Bush and McCain have not taken a position on South Carolina's use of the Confederate flag as a state emblem, calling the controversy a state issue. Both Bradley and Gore have called the flag a racially divisive symbol of slavery and segregation.

''That flag shows the true colors of the Republicans who want to be president,'' Bradley told the audience at the historically black college.

Even before receiving Harpootlian's request to bow out of the race, Bradley's staff had vowed to step up attacks on Gore. On Monday, Gore renewed his criticism of Bradley's decision not to seek reelection to the Senate in 1996. Gore said Bradley chose to quit rather than fight the Republican majority in Congress.

Bradley's camp said Bradley's decision was not linked to the GOP's control of Congress.

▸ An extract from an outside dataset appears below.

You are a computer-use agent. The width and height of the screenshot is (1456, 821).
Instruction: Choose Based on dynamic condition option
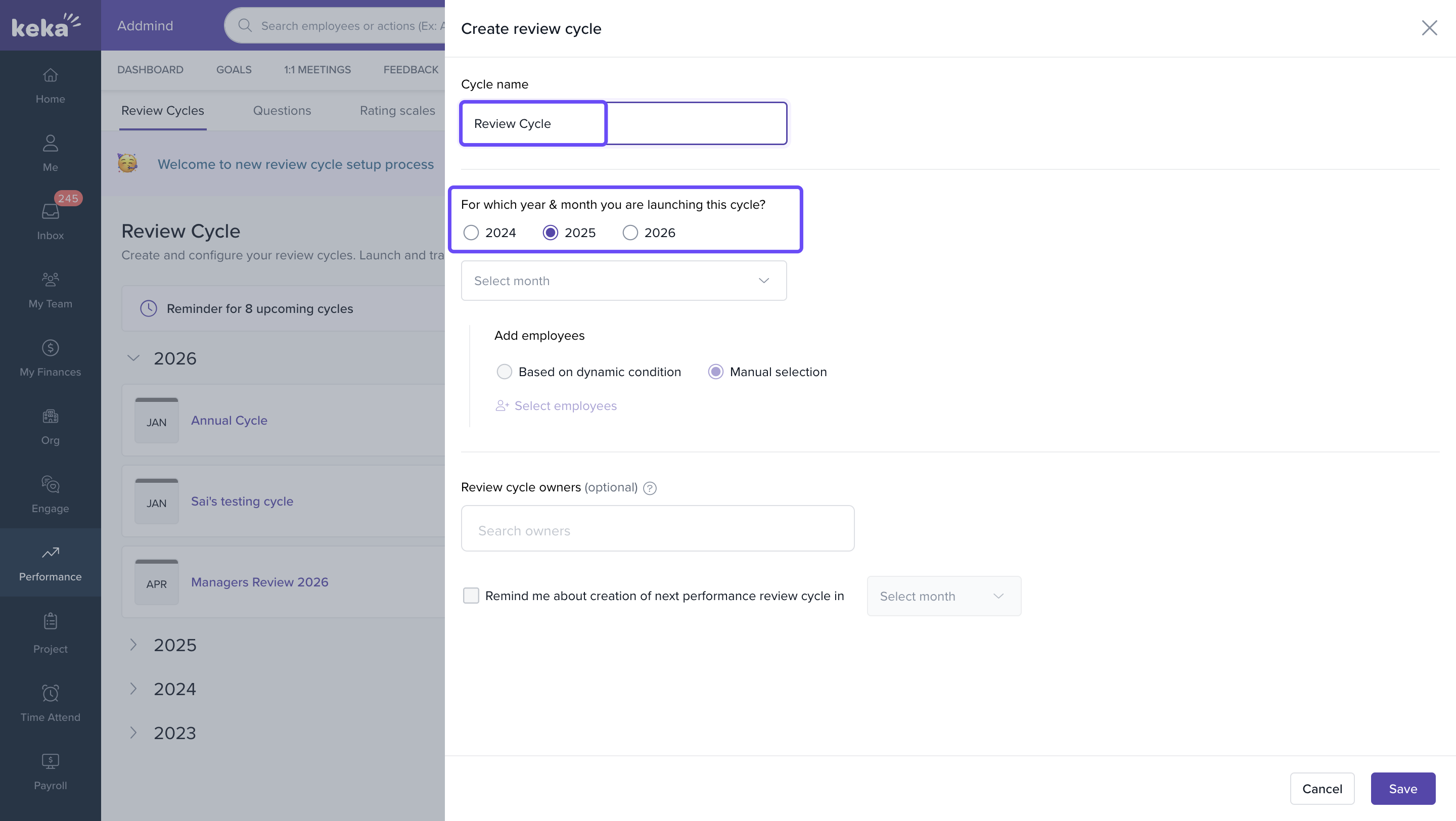(504, 372)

''It appears the vice president has returned to a reckless disregard for the truth,'' Hauser said. ''It is somewhat alarming that day after day after day he continues to not be truthful on matters that relate to the campaign, to his record, and our record.''

Last night, Bradley held a town hall meeting in Cleveland where he proposed doubling an $8 billion federal program for distressed schools and giving parents the opportunity to choose what public school their children attend.

He also called for new-teacher testing, the Associated Press reported, saying it would assure quality teachers are in every classroom.

At the heart of the package, Bradley said, was an incentive system for schools to improve student performance.

''If they do succeed they get a reward,'' Bradley said.

Bradley plans to more fully unveil his education plan during a speech today in St. Louis.